Data extract
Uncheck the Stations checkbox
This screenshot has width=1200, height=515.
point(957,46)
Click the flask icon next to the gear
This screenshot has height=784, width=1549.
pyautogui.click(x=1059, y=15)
* * *
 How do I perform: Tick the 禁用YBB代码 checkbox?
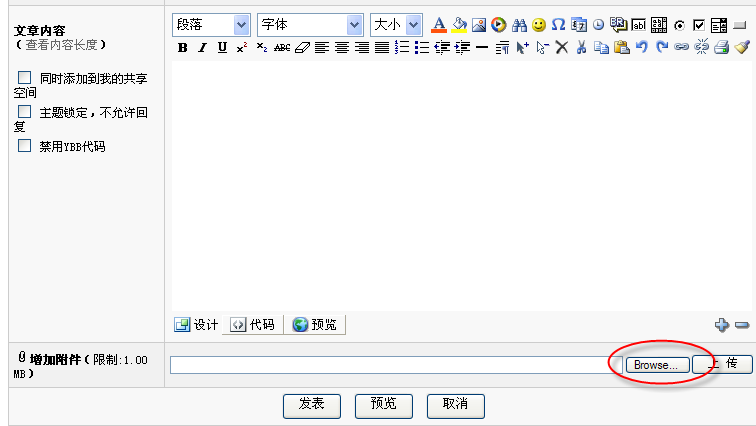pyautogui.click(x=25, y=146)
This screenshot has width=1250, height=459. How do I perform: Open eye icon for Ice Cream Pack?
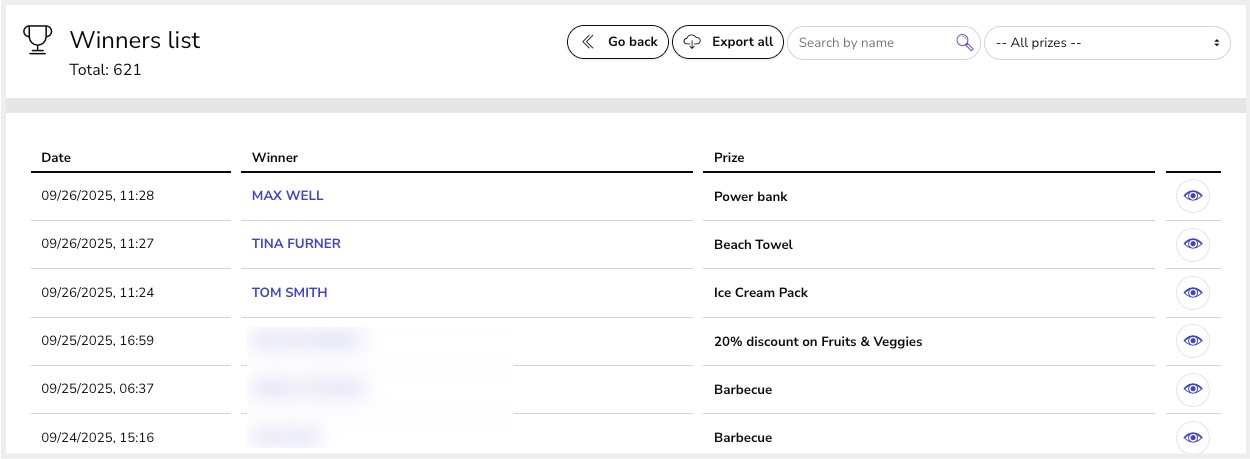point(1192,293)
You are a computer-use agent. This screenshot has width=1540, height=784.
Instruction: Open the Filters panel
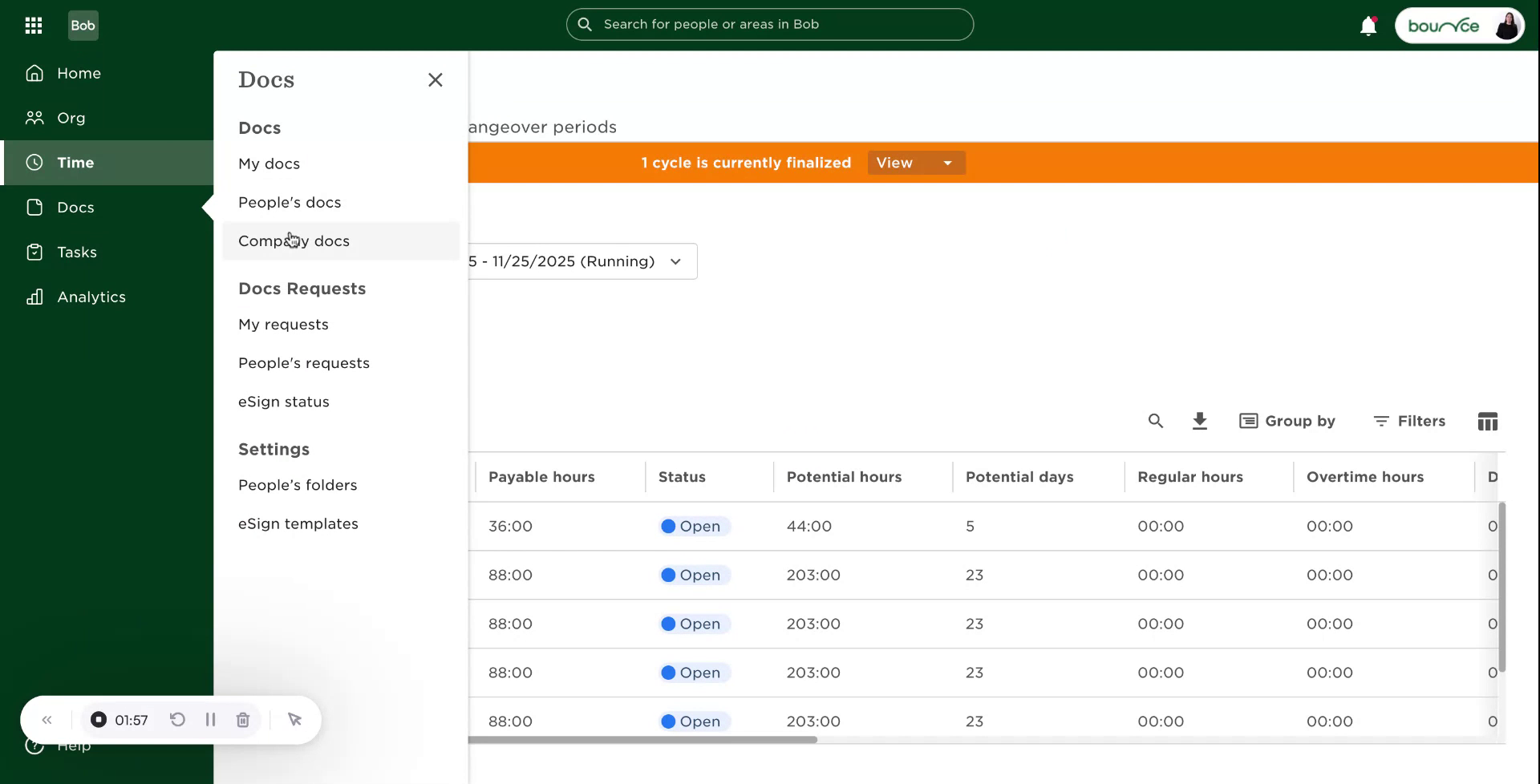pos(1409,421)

What you have to do
Return, exactly as they stand, the lines above from the one with "How do I perform: Tick the 禁用YBB代码 checkbox?" to the one with "You are a computer-use", omitting any pictures among them.

Output for this task
 How do I perform: Tick the 禁用YBB代码 checkbox?
pyautogui.click(x=25, y=146)
This screenshot has width=1250, height=459. How do I perform: Open eye icon for Ice Cream Pack?
point(1192,293)
You are a computer-use agent. This screenshot has width=1540, height=784.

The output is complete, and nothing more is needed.